If I stop my app and change configuration in the app file, these changes are not picked up unless I delete the checkpoint directory contents. For example, I would like to change spark.streaming.kafka.maxRatePerPartition
or spark.windowDurationSecs
dynamically. (EDIT: I kill the app, change the configuration file and then restart the app.) How can I do dynamically change these settings or enforce a (EDITED WORD) configuration change without trashing my checkpoint directory (which is about to include checkpoints for state info)?
How can I do dynamically change these settings or enforce a configuration change without trashing my checkpoint directory?
If dive into the code for StreamingContext.getOrCreate
:
def getOrCreate(
checkpointPath: String,
creatingFunc: () => StreamingContext,
hadoopConf: Configuration = SparkHadoopUtil.get.conf,
createOnError: Boolean = false
): StreamingContext = {
val checkpointOption = CheckpointReader.read(
checkpointPath, new SparkConf(), hadoopConf, createOnError)
checkpointOption.map(new StreamingContext(null, _, null)).getOrElse(creatingFunc())
}
You can see that if CheckpointReader
has checkpointed data in the class path, it uses new SparkConf()
as a parameter, as the overload doesn't allow for passing of a custom created SparkConf
. By default, SparkConf
will load any settings declared either as an environment variable or passed to the classpath:
class SparkConf(loadDefaults: Boolean) extends Cloneable with Logging {
import SparkConf._
/** Create a SparkConf that loads defaults from system properties and the classpath */
def this() = this(true)
So one way of achieving what you want is instead of creating a SparkConf
object in the code, you can pass the parameters via spark.driver.extraClassPath
and spark.executor.extraClassPath
to spark-submit
.
Do you create your Streaming Context the way the docs suggest, by using StreamingContext.getOrCreate
, which takes a previous checkpointDirectory
as an argument?
// Function to create and setup a new StreamingContext
def functionToCreateContext(): StreamingContext = {
val ssc = new StreamingContext(...) // new context
val lines = ssc.socketTextStream(...) // create DStreams
...
ssc.checkpoint(checkpointDirectory) // set checkpoint directory
ssc
}
// Get StreamingContext from checkpoint data or create a new one
val context = StreamingContext.getOrCreate(checkpointDirectory, functionToCreateContext _)
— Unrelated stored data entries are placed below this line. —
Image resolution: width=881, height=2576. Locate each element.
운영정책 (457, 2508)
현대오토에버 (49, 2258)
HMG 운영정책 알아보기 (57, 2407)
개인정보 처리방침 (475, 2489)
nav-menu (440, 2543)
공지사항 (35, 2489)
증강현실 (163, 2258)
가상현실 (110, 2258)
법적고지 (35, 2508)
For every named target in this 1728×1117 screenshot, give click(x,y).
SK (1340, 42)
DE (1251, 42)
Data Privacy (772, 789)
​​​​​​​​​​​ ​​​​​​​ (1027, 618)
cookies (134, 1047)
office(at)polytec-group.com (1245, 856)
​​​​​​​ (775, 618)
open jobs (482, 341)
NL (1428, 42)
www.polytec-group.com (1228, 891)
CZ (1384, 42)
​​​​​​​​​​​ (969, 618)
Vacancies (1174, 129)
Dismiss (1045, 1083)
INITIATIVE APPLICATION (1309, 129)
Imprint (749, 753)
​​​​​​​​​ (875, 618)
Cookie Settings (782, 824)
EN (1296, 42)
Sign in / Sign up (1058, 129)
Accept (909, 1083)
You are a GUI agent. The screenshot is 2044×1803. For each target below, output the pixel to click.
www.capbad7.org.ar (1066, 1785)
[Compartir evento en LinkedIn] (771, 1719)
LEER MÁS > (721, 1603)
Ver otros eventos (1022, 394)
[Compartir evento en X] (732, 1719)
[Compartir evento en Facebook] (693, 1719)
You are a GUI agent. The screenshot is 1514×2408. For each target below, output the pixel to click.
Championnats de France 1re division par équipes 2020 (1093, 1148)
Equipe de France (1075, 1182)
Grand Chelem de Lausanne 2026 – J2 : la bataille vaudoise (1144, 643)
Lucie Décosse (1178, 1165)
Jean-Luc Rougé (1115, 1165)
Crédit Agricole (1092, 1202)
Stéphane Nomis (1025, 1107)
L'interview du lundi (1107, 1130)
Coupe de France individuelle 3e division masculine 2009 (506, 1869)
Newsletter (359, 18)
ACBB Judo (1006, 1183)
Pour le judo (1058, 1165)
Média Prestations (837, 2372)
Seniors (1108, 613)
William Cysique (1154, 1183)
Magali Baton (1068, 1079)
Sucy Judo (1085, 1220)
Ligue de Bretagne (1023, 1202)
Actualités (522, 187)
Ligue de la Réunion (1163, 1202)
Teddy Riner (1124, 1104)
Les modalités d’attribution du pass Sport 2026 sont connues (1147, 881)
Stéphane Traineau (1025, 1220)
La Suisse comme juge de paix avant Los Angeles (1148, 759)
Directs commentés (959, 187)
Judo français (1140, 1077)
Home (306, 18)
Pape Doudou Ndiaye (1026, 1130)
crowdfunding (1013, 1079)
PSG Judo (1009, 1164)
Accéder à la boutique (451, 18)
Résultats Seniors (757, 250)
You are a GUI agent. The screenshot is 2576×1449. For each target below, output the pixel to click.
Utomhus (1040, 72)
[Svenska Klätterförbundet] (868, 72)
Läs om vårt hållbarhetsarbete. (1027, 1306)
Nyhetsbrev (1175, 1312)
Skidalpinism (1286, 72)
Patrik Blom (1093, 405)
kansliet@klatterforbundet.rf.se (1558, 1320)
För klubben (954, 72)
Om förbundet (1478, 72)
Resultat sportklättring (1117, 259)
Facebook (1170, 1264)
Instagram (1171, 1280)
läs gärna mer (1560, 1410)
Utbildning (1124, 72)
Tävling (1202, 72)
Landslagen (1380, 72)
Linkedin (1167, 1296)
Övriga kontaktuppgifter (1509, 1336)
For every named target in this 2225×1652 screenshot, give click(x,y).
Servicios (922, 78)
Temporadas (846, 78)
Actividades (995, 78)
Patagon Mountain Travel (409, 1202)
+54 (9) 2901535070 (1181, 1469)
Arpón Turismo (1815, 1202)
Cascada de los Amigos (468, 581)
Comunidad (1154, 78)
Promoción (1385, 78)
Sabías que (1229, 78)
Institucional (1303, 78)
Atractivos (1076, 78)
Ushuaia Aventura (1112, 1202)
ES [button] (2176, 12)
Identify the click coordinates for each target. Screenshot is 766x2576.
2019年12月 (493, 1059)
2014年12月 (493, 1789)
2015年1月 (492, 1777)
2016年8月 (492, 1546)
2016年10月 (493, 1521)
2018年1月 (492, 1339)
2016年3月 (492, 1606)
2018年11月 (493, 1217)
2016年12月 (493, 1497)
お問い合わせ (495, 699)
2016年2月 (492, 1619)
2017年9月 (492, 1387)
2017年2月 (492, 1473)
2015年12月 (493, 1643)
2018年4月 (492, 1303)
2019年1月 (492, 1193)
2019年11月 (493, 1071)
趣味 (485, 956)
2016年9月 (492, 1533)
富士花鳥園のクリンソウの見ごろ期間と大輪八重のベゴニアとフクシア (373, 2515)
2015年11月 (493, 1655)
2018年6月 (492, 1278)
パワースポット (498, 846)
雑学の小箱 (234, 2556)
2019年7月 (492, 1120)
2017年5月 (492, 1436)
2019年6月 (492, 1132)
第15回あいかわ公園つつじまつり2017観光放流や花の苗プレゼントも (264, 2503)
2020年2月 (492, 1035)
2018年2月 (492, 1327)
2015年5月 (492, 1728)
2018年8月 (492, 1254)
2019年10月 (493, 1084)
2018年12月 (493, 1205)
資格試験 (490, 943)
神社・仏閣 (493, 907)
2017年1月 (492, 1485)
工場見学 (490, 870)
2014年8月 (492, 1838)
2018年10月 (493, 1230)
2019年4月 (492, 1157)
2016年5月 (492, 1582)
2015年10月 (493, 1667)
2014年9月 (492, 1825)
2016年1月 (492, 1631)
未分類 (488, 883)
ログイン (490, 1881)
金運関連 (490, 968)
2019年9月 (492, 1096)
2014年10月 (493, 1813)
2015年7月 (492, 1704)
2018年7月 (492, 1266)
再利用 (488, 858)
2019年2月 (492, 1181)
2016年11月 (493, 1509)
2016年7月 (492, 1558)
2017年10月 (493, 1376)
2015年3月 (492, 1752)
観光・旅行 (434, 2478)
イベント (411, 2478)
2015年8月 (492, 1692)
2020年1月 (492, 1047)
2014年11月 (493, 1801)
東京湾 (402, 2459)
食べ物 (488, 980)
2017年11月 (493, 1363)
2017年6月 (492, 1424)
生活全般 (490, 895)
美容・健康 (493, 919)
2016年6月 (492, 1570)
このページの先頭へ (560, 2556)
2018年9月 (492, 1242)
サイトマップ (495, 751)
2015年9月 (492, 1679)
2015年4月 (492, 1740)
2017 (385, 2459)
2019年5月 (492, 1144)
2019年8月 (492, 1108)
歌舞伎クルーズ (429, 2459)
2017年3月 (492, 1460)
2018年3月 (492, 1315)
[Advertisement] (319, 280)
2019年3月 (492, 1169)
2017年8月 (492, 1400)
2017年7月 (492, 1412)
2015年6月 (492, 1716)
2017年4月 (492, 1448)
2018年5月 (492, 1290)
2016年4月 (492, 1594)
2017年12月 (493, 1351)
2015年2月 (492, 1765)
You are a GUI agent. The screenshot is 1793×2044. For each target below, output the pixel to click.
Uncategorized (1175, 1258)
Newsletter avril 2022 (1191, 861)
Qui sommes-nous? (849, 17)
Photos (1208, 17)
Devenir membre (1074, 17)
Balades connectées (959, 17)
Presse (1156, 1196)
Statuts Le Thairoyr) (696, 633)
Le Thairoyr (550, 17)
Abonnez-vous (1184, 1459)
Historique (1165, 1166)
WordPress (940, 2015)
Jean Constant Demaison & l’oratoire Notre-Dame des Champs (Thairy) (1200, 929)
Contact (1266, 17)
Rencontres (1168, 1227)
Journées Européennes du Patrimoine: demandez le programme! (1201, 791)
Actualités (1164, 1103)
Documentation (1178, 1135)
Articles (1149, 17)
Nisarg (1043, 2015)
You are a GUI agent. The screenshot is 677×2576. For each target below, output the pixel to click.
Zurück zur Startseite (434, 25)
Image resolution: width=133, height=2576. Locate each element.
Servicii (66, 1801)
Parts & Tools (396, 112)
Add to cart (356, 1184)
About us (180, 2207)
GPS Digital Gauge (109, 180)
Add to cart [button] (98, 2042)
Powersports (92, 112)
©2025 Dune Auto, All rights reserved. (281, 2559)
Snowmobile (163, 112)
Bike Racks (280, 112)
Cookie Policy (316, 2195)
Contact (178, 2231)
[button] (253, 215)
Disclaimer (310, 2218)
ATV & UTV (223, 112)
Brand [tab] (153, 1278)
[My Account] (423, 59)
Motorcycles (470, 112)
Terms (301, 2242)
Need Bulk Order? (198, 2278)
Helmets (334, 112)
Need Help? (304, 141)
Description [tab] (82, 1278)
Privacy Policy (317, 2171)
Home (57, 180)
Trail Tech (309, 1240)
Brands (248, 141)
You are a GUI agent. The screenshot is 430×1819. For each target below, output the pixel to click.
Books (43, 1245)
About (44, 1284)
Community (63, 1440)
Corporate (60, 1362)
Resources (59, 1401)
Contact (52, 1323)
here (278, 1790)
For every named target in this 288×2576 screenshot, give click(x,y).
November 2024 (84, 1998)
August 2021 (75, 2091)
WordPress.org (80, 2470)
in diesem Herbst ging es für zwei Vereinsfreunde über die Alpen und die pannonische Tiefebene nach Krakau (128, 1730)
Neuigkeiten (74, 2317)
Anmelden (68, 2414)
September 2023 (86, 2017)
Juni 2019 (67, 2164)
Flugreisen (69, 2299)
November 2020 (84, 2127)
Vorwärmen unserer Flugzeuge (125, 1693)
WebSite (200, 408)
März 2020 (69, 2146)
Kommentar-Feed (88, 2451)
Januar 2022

// Do additional setup on context that needs to be done,
// irrespective of whether it is being started or restarted
context. ...
// Start the context
context.start()
context.awaitTermination()
http://spark.apache.org/docs/latest/streaming-programming-guide.html#checkpointing
It can not be done adding/updating spark configurations when you are restoring from checkpoint directory. You can find spark checkpointing behaviour in documentation:
When the program is being started for the first time, it will create a new StreamingContext, set up all the streams and then call start().
When the program is being restarted after failure, it will re-create a StreamingContext from the checkpoint data in the checkpoint directory
So if you use checkpoint directory then on restart of job it will re-create a StreamingContext from checkpoint data which will have old sparkConf.